[Saved entries]
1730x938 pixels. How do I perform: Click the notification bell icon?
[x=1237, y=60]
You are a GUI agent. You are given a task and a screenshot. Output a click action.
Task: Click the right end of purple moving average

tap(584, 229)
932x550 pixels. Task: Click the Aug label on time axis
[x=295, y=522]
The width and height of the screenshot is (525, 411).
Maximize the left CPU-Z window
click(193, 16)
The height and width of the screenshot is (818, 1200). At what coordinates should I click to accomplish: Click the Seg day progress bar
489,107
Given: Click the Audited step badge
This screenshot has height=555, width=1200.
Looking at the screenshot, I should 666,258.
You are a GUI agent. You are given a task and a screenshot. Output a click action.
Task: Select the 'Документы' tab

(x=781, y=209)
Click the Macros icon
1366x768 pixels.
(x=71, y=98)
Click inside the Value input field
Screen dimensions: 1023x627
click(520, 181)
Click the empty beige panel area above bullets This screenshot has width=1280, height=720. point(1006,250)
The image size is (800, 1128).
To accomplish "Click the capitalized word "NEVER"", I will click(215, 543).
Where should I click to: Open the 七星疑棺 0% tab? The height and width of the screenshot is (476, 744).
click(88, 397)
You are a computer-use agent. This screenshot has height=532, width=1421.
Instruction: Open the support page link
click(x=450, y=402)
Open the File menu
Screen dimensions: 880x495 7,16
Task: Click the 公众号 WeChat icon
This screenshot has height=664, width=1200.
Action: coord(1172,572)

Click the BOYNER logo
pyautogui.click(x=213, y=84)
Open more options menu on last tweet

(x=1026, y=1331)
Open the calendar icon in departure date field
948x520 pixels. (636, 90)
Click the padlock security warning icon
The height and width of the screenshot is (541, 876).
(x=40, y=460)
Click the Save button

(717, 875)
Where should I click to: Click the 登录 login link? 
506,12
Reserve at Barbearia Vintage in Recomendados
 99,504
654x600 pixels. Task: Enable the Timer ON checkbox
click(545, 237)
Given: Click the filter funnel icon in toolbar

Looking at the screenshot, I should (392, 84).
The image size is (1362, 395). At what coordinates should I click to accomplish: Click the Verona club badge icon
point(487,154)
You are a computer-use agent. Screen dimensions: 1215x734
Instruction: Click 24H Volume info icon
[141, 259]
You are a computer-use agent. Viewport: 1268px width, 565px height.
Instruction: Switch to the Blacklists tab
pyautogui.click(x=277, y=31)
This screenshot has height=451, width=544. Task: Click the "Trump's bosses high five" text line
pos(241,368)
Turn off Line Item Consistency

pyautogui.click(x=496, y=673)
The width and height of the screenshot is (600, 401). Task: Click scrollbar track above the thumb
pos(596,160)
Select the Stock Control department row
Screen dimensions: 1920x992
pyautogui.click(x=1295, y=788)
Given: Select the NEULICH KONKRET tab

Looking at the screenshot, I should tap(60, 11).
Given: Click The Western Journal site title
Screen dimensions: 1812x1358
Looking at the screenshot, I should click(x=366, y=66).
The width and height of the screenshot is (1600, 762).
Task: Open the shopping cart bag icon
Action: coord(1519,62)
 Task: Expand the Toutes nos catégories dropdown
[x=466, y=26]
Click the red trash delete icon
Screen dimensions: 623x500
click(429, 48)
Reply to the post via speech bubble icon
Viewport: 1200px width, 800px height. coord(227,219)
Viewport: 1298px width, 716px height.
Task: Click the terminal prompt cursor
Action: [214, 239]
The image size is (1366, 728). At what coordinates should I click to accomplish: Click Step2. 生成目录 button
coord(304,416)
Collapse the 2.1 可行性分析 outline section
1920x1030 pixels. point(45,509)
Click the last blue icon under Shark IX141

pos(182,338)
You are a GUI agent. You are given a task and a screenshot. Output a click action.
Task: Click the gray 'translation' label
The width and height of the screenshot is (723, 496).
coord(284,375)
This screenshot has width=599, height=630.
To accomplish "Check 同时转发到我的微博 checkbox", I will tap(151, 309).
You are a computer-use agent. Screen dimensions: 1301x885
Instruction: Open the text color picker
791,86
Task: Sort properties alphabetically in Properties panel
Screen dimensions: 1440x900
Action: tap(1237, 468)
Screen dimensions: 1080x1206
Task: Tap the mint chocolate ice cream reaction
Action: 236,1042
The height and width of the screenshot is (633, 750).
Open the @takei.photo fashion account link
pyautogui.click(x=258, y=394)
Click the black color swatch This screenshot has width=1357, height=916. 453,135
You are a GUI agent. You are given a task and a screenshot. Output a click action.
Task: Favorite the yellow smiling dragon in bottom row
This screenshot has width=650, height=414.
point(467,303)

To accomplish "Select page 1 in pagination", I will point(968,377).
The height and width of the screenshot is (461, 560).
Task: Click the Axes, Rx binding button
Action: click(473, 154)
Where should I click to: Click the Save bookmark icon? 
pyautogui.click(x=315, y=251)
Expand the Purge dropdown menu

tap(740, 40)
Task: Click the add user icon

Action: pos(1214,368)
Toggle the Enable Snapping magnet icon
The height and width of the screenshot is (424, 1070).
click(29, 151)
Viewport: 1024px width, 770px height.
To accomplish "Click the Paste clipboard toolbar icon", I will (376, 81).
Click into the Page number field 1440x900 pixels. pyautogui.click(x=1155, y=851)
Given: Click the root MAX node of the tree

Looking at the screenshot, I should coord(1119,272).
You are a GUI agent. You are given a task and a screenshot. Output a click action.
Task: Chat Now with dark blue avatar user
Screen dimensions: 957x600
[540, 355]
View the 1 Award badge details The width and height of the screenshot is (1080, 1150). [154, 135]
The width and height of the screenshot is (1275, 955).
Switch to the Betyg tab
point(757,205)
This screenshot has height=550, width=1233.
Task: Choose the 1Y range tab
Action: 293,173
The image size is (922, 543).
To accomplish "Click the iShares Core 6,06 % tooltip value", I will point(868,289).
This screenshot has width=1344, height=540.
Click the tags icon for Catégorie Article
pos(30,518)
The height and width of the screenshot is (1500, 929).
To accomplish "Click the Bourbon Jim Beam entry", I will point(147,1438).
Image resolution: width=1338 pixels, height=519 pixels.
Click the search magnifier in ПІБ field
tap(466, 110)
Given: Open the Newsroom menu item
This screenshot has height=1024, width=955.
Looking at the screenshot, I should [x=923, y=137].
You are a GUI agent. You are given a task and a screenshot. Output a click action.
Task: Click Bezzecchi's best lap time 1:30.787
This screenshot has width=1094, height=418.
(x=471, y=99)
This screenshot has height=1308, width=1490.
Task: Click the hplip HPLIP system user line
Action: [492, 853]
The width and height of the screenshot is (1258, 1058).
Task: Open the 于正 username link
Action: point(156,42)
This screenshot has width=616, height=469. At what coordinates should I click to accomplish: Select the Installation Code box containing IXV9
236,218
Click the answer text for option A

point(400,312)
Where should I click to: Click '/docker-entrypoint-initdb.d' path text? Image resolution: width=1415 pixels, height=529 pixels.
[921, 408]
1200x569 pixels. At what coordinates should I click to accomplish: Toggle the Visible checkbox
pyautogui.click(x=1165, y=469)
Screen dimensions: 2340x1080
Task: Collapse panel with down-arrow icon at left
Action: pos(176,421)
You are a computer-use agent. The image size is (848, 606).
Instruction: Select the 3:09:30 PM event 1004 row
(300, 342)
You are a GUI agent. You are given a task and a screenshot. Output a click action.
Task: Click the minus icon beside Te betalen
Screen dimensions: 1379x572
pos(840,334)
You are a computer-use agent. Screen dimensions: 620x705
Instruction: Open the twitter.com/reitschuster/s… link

Task objective —
Transcribe all of the entries without alteration.

Reply —
1730x938 pixels. How do I perform: Click the notification bell icon?
[x=1237, y=60]
You are a GUI agent. You are given a task and a screenshot. Output a click action.
Task: Click the right end of purple moving average

tap(584, 229)
932x550 pixels. Task: Click the Aug label on time axis
[x=295, y=522]
The width and height of the screenshot is (525, 411).
Maximize the left CPU-Z window
click(193, 16)
The height and width of the screenshot is (818, 1200). At what coordinates should I click to accomplish: Click the Seg day progress bar
489,107
Given: Click the Audited step badge
This screenshot has height=555, width=1200.
Looking at the screenshot, I should 666,258.
You are a GUI agent. You are given a task and a screenshot. Output a click action.
Task: Select the 'Документы' tab

(x=781, y=209)
Click the Macros icon
1366x768 pixels.
(x=71, y=98)
Click inside the Value input field
Screen dimensions: 1023x627
click(520, 181)
Click the empty beige panel area above bullets This screenshot has width=1280, height=720. point(1006,250)
The image size is (800, 1128).
To accomplish "Click the capitalized word "NEVER"", I will click(215, 543).
Where should I click to: Open the 七星疑棺 0% tab? The height and width of the screenshot is (476, 744).
click(88, 397)
You are a computer-use agent. This screenshot has height=532, width=1421.
Instruction: Open the support page link
click(x=450, y=402)
Open the File menu
Screen dimensions: 880x495 7,16
Task: Click the 公众号 WeChat icon
This screenshot has height=664, width=1200.
Action: coord(1172,572)

Click the BOYNER logo
pyautogui.click(x=213, y=84)
Open more options menu on last tweet

(x=1026, y=1331)
Open the calendar icon in departure date field
948x520 pixels. (636, 90)
Click the padlock security warning icon
The height and width of the screenshot is (541, 876).
(x=40, y=460)
Click the Save button

(717, 875)
Where should I click to: Click the 登录 login link? 
506,12
Reserve at Barbearia Vintage in Recomendados
 99,504
654x600 pixels. Task: Enable the Timer ON checkbox
click(545, 237)
Given: Click the filter funnel icon in toolbar

Looking at the screenshot, I should (392, 84).
The image size is (1362, 395). At what coordinates should I click to accomplish: Click the Verona club badge icon
point(487,154)
You are a computer-use agent. Screen dimensions: 1215x734
Instruction: Click 24H Volume info icon
[141, 259]
You are a computer-use agent. Viewport: 1268px width, 565px height.
Instruction: Switch to the Blacklists tab
pyautogui.click(x=277, y=31)
This screenshot has height=451, width=544. Task: Click the "Trump's bosses high five" text line
pos(241,368)
Turn off Line Item Consistency

pyautogui.click(x=496, y=673)
The width and height of the screenshot is (600, 401). Task: Click scrollbar track above the thumb
pos(596,160)
Select the Stock Control department row
Screen dimensions: 1920x992
pyautogui.click(x=1295, y=788)
Given: Select the NEULICH KONKRET tab

Looking at the screenshot, I should tap(60, 11).
Given: Click The Western Journal site title
Screen dimensions: 1812x1358
Looking at the screenshot, I should click(x=366, y=66).
The width and height of the screenshot is (1600, 762).
Task: Open the shopping cart bag icon
Action: coord(1519,62)
 Task: Expand the Toutes nos catégories dropdown
[x=466, y=26]
Click the red trash delete icon
Screen dimensions: 623x500
click(429, 48)
Reply to the post via speech bubble icon
Viewport: 1200px width, 800px height. coord(227,219)
Viewport: 1298px width, 716px height.
Task: Click the terminal prompt cursor
Action: [214, 239]
The image size is (1366, 728). At what coordinates should I click to accomplish: Click Step2. 生成目录 button
coord(304,416)
Collapse the 2.1 可行性分析 outline section
1920x1030 pixels. point(45,509)
Click the last blue icon under Shark IX141

pos(182,338)
You are a GUI agent. You are given a task and a screenshot. Output a click action.
Task: Click the gray 'translation' label
The width and height of the screenshot is (723, 496).
coord(284,375)
This screenshot has width=599, height=630.
To accomplish "Check 同时转发到我的微博 checkbox", I will tap(151, 309).
You are a computer-use agent. Screen dimensions: 1301x885
Instruction: Open the text color picker
791,86
Task: Sort properties alphabetically in Properties panel
Screen dimensions: 1440x900
Action: tap(1237, 468)
Screen dimensions: 1080x1206
Task: Tap the mint chocolate ice cream reaction
Action: 236,1042
The height and width of the screenshot is (633, 750).
Open the @takei.photo fashion account link
pyautogui.click(x=258, y=394)
Click the black color swatch This screenshot has width=1357, height=916. 453,135
You are a GUI agent. You are given a task and a screenshot. Output a click action.
Task: Favorite the yellow smiling dragon in bottom row
This screenshot has width=650, height=414.
point(467,303)

To accomplish "Select page 1 in pagination", I will point(968,377).
The height and width of the screenshot is (461, 560).
Task: Click the Axes, Rx binding button
Action: click(473, 154)
Where should I click to: Click the Save bookmark icon? 
pyautogui.click(x=315, y=251)
Expand the Purge dropdown menu

tap(740, 40)
Task: Click the add user icon

Action: pos(1214,368)
Toggle the Enable Snapping magnet icon
The height and width of the screenshot is (424, 1070).
click(29, 151)
Viewport: 1024px width, 770px height.
To accomplish "Click the Paste clipboard toolbar icon", I will (376, 81).
Click into the Page number field 1440x900 pixels. pyautogui.click(x=1155, y=851)
Given: Click the root MAX node of the tree

Looking at the screenshot, I should coord(1119,272).
You are a GUI agent. You are given a task and a screenshot. Output a click action.
Task: Chat Now with dark blue avatar user
Screen dimensions: 957x600
[540, 355]
View the 1 Award badge details The width and height of the screenshot is (1080, 1150). [154, 135]
The width and height of the screenshot is (1275, 955).
Switch to the Betyg tab
point(757,205)
This screenshot has height=550, width=1233.
Task: Choose the 1Y range tab
Action: 293,173
The image size is (922, 543).
To accomplish "Click the iShares Core 6,06 % tooltip value", I will point(868,289).
This screenshot has width=1344, height=540.
Click the tags icon for Catégorie Article
pos(30,518)
The height and width of the screenshot is (1500, 929).
To accomplish "Click the Bourbon Jim Beam entry", I will point(147,1438).
Image resolution: width=1338 pixels, height=519 pixels.
Click the search magnifier in ПІБ field
tap(466, 110)
Given: Open the Newsroom menu item
This screenshot has height=1024, width=955.
Looking at the screenshot, I should [x=923, y=137].
You are a GUI agent. You are given a task and a screenshot. Output a click action.
Task: Click Bezzecchi's best lap time 1:30.787
This screenshot has width=1094, height=418.
(x=471, y=99)
This screenshot has height=1308, width=1490.
Task: Click the hplip HPLIP system user line
Action: [492, 853]
The width and height of the screenshot is (1258, 1058).
Task: Open the 于正 username link
Action: point(156,42)
This screenshot has width=616, height=469. At what coordinates should I click to accomplish: Select the Installation Code box containing IXV9
236,218
Click the answer text for option A

point(400,312)
Where should I click to: Click '/docker-entrypoint-initdb.d' path text? Image resolution: width=1415 pixels, height=529 pixels.
[921, 408]
1200x569 pixels. At what coordinates should I click to accomplish: Toggle the Visible checkbox
pyautogui.click(x=1165, y=469)
Screen dimensions: 2340x1080
Task: Collapse panel with down-arrow icon at left
Action: pos(176,421)
You are a computer-use agent. The image size is (848, 606).
Instruction: Select the 3:09:30 PM event 1004 row
(300, 342)
You are a GUI agent. You are given a task and a screenshot. Output a click action.
Task: Click the minus icon beside Te betalen
Screen dimensions: 1379x572
pos(840,334)
You are a computer-use agent. Screen dimensions: 620x705
Instruction: Open the twitter.com/reitschuster/s… link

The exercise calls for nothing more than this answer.